▶ **YOUR TASK**: Write out the lines of material exactly as they appear, starting at the line that contains "What do you" and ending at the line that contains "In order to".

▶ **DATA ENTRIES**:
---
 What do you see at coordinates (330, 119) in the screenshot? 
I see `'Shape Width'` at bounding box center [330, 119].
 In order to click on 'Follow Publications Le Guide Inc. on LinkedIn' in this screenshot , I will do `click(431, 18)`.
---
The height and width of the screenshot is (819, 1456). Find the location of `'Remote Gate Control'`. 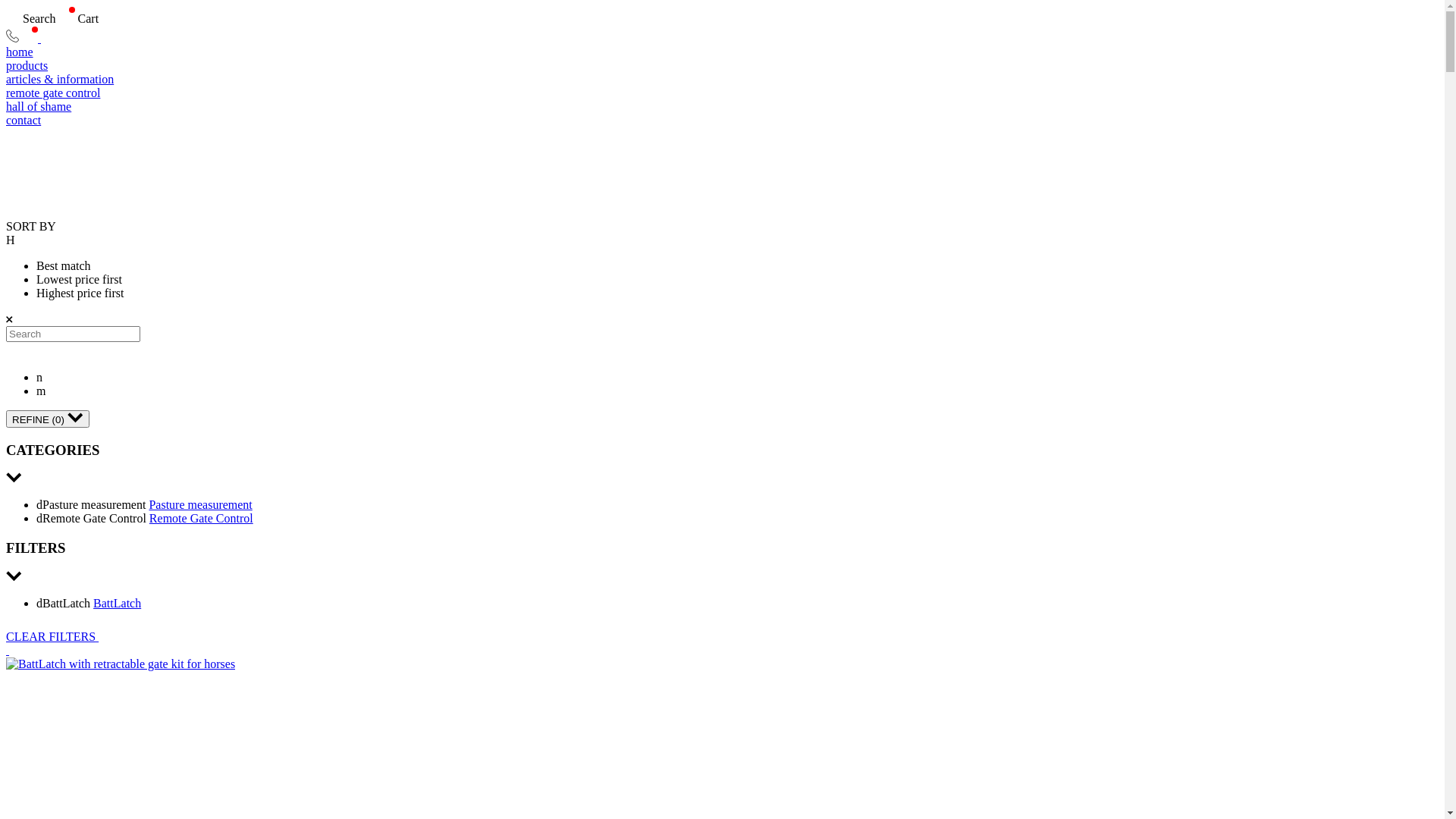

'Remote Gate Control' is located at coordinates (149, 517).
---
▶ **TASK SOLUTION**:
 What do you see at coordinates (330, 119) in the screenshot? 
I see `'Shape Width'` at bounding box center [330, 119].
 In order to click on 'Follow Publications Le Guide Inc. on LinkedIn' in this screenshot , I will do `click(431, 18)`.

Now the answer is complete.